Early reviews were positive. For example, the Los Angeles Review of Books observed: "Many of the subjects that Olivas addresses in this book are important to current conversations about Latino literature, especially among students and writers. And not just Latinos — conversations about using multiple languages and Latino literary traditions like magical realism require more sophistication. Olivas's Things We Do Not Talk About can be a useful tool to incite any reader into deeper thought not only about these subjects, but also about questions of authority and responsibility. These can be complicated topics, but Olivas leaves plenty of room for your own nuanced answers."
And writing for The Latino Author, Corina Martinez Chaudhry said: "The author does a grand job of showing that Latinos, although having a commonality of Spanish in most instances, are citizens that come from all walks of life and struggle to attain the American dream just like everyone else. And this is why his essays are powerful and insightful and why the title Things We Do Not Talk About fits perfectly."
In November 2017, Olivas will publish his first book of poems, Crossing the Border: Collected Poems (Pact Press).

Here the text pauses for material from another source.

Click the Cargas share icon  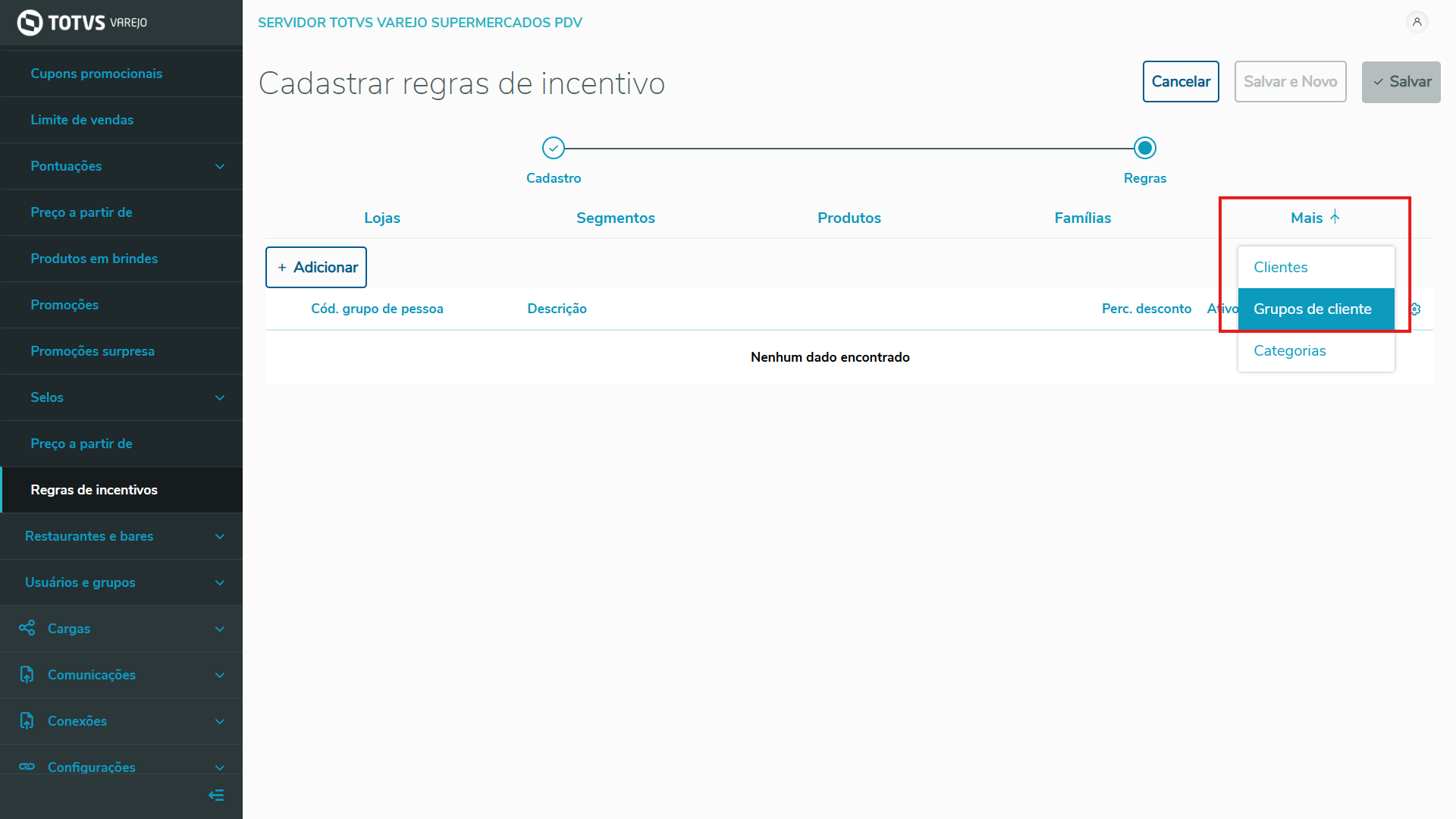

Olivas's fiction, poetry, essays, author interviews, and book reviews have appeared in many publications including The New York Times, Los Angeles Times, Los Angeles Review of Books, Jewish Journal, The MacGuffin, Exquisite Corpse, High Country News, California Lawyer, PANK, and El Paso Times.

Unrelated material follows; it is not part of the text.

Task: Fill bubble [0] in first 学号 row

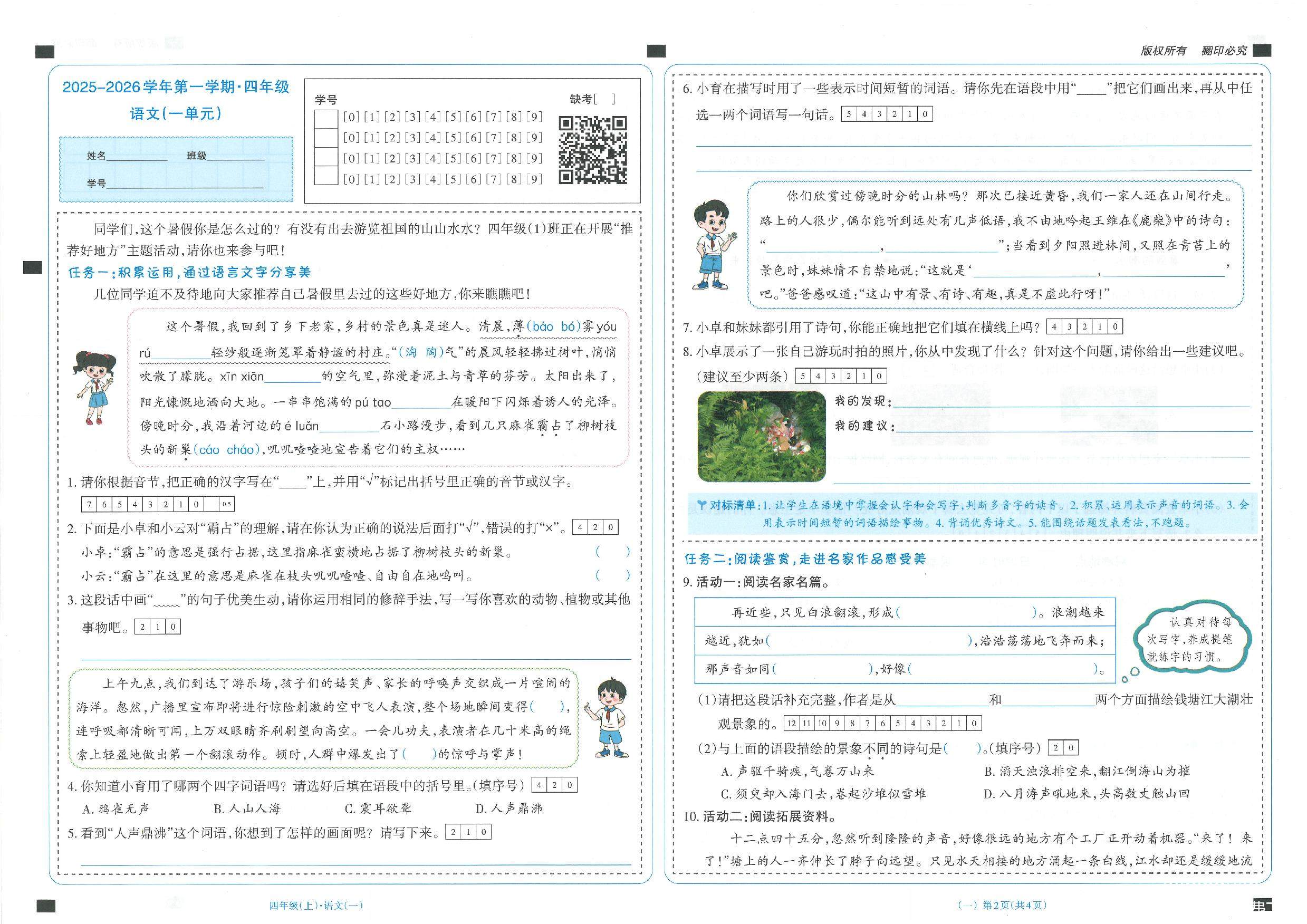Action: (x=351, y=117)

Olivas is a contributing writer to more than a dozen anthologies including Fantasmas: Supernatural Stories by Mexican American Writers, edited by Rob Johnson (Bilingual Press, 2001), Love to Mamá: A Tribute to Mothers, edited by Pat Mora (Lee & Low Books, 2001), Sudden Fiction Latino: Short-Short Stories from the United States and Latin America, edited by Robert Shapard, James Thomas and Ray Gonzalez (W. W. Norton, 2010), and New California Writing 2012 (Heyday Books, 2012), edited by Gayle Wattawa.
Olivas is featured in Spilling the Beans in Chicanolandia: Conversations with Writers and Artists (University of Texas Press, 2006) edited by Frederick Luis Aldama. Olivas was a member of Con Tinta and shares blogging duties on La Bloga.
Olivas is part of a tradition of Latino attorneys who have also become established as creative writers. This tradition includes Martín Espada, Yxta Maya Murray, Manuel Ramos, and Michael Nava.